I’ve never been great with self-discipline, especially around consistent exercise or spiritual practice, and that’s some of my core work here. The last month of travel and then illness has me off the yoga bandwagon, but I’m climbing back on. In February I’m going to a Vipassana retreat, my first ever, and while I’m nervous about that much sitting (from a physical standpoint) I am very curious about what the experience will be.
When I was back in California for 3 weeks, I noted that I felt much more neutral about the place than when I left (distinctly, I very much miss my friends and family there). That was a relief, and I am also curious about what it will be like to live there again after this year abroad. Even now, I make an effort to not assign some fixed meaning to life there (or anywhere), but to allow the meaning to continue to unfold–just as I am doing inside myself.
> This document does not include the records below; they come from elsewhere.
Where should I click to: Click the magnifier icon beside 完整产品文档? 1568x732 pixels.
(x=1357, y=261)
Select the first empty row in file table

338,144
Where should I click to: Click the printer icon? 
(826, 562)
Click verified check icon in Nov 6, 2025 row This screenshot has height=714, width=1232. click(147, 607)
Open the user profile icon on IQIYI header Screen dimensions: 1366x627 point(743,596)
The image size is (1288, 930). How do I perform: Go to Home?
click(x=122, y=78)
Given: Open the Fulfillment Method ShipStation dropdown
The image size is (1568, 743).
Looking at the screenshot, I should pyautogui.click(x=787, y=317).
Today we played hooky. There is a fair 1/2 hour north of here that Teresa loves; last year Thursdays were her day off from school but not this year, so she had to be a little bit of a bad example to her students (she is a junior high art teacher) and cut school. We intended to have Kale’a back in time to be only a little late for her school (she has to be there 11-11:30) but, no surprise, that didn’t happen. So it was a day off for all of us!
Depending on where you go, there are feiras, or markets, every day of the week. In fact, the words for Monday-Friday are Segunda Feira, Terca Feira, Quarta Feira, etc, meaning second market, third market, fourth market, and so on (Saturday is Sabado and Sunday is Domingo). Today’s market was in Malveira, and had a lot more than the feira we went to in Sao Pedro (part of Sintra) a few weeks ago. We parked in a lot that had about ten vendors selling fruits and some vegetables out of their trucks. We bought apples and three beautiful bright red lengths of chili peppers (they are now decorating our kitchen). Right next to this was the small livestock area, and we browsed the multitudes of chickens, ducks, geese and rabbits. Naturally, Kale’a was entranced by all of the baby animals, and had to be literally torn away, multiple times, from four little scraggly puppies.
The rest of the market was across a sort of plaza, and contained the myriad gypsy wares we had seen at Sao Pedro: cheap plastic toys, random toiletry items you can find at any grocery market, various household goods, sunglasses, and lots of shoes and clothes. My favorite image was of a tall and strongly built dark haired woman loudly hawking her wares while standing up and nursing her toddler. We bought pantufas, or slippers, for Kale’a, pink shearling, and from the other vendors of plants we bought 50 strawberry plants, onions to plant, carrot seeds and 12 small lettuce starts.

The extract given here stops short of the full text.